Your assignment
Write out the records again, exactly. Nothing may be dropped.
------------------------------------
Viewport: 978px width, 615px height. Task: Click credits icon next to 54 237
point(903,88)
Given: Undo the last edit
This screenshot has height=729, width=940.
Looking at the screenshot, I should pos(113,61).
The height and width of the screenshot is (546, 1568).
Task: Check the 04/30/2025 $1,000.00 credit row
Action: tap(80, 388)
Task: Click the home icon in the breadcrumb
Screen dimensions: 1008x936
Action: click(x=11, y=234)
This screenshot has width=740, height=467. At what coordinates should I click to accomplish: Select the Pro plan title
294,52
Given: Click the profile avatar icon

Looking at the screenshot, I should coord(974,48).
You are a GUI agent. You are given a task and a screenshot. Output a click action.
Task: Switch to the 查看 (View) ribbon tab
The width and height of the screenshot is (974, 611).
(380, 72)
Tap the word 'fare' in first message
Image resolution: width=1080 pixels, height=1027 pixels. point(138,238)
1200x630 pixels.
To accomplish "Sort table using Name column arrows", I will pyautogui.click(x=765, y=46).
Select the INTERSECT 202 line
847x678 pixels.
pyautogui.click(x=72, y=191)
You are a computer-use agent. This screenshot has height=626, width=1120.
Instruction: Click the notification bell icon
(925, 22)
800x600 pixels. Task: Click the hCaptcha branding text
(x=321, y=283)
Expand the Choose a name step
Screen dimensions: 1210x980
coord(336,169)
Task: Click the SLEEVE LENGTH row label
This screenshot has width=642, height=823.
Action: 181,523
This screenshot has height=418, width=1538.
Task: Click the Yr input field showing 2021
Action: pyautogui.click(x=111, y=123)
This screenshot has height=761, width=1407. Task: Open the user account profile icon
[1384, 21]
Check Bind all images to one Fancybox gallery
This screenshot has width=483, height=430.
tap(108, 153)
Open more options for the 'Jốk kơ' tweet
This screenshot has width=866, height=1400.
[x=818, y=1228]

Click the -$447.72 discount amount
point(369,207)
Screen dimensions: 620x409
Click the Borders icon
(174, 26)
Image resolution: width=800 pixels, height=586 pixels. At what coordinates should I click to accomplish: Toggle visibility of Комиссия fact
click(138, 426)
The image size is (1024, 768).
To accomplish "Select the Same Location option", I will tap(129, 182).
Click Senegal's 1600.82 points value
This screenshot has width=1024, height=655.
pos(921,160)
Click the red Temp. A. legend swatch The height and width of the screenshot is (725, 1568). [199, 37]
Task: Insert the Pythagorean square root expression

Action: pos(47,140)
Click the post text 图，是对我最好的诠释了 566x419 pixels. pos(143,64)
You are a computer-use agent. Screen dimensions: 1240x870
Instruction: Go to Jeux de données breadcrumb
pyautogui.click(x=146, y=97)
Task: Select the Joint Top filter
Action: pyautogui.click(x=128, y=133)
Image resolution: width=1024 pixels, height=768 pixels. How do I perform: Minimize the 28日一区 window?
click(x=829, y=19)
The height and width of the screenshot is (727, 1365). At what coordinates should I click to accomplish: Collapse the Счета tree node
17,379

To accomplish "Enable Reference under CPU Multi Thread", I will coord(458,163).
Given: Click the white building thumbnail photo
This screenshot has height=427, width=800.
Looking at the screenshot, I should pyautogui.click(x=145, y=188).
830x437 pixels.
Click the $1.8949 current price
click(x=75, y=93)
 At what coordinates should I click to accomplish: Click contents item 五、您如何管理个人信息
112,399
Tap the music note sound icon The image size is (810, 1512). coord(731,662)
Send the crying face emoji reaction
------------------------------------
Solved problem
Viewport: 978px width, 615px height. Task: Click credits icon next to 54 237
point(903,88)
Given: Undo the last edit
This screenshot has height=729, width=940.
Looking at the screenshot, I should pos(113,61).
The height and width of the screenshot is (546, 1568).
Task: Check the 04/30/2025 $1,000.00 credit row
Action: tap(80, 388)
Task: Click the home icon in the breadcrumb
Screen dimensions: 1008x936
Action: click(x=11, y=234)
This screenshot has width=740, height=467. At what coordinates should I click to accomplish: Select the Pro plan title
294,52
Given: Click the profile avatar icon

Looking at the screenshot, I should coord(974,48).
You are a GUI agent. You are given a task and a screenshot. Output a click action.
Task: Switch to the 查看 (View) ribbon tab
The width and height of the screenshot is (974, 611).
(380, 72)
Tap the word 'fare' in first message
Image resolution: width=1080 pixels, height=1027 pixels. point(138,238)
1200x630 pixels.
To accomplish "Sort table using Name column arrows", I will pyautogui.click(x=765, y=46).
Select the INTERSECT 202 line
847x678 pixels.
pyautogui.click(x=72, y=191)
You are a computer-use agent. This screenshot has height=626, width=1120.
Instruction: Click the notification bell icon
(925, 22)
800x600 pixels. Task: Click the hCaptcha branding text
(x=321, y=283)
Expand the Choose a name step
Screen dimensions: 1210x980
coord(336,169)
Task: Click the SLEEVE LENGTH row label
This screenshot has width=642, height=823.
Action: 181,523
This screenshot has height=418, width=1538.
Task: Click the Yr input field showing 2021
Action: pyautogui.click(x=111, y=123)
This screenshot has height=761, width=1407. Task: Open the user account profile icon
[1384, 21]
Check Bind all images to one Fancybox gallery
This screenshot has width=483, height=430.
tap(108, 153)
Open more options for the 'Jốk kơ' tweet
This screenshot has width=866, height=1400.
[x=818, y=1228]

Click the -$447.72 discount amount
point(369,207)
Screen dimensions: 620x409
Click the Borders icon
(174, 26)
Image resolution: width=800 pixels, height=586 pixels. At what coordinates should I click to accomplish: Toggle visibility of Комиссия fact
click(138, 426)
The image size is (1024, 768).
To accomplish "Select the Same Location option", I will tap(129, 182).
Click Senegal's 1600.82 points value
This screenshot has width=1024, height=655.
pos(921,160)
Click the red Temp. A. legend swatch The height and width of the screenshot is (725, 1568). [199, 37]
Task: Insert the Pythagorean square root expression

Action: pos(47,140)
Click the post text 图，是对我最好的诠释了 566x419 pixels. pos(143,64)
You are a computer-use agent. Screen dimensions: 1240x870
Instruction: Go to Jeux de données breadcrumb
pyautogui.click(x=146, y=97)
Task: Select the Joint Top filter
Action: pyautogui.click(x=128, y=133)
Image resolution: width=1024 pixels, height=768 pixels. How do I perform: Minimize the 28日一区 window?
click(x=829, y=19)
The height and width of the screenshot is (727, 1365). At what coordinates should I click to accomplish: Collapse the Счета tree node
17,379

To accomplish "Enable Reference under CPU Multi Thread", I will coord(458,163).
Given: Click the white building thumbnail photo
This screenshot has height=427, width=800.
Looking at the screenshot, I should pyautogui.click(x=145, y=188).
830x437 pixels.
Click the $1.8949 current price
click(x=75, y=93)
 At what coordinates should I click to accomplish: Click contents item 五、您如何管理个人信息
112,399
Tap the music note sound icon The image size is (810, 1512). coord(731,662)
Send the crying face emoji reaction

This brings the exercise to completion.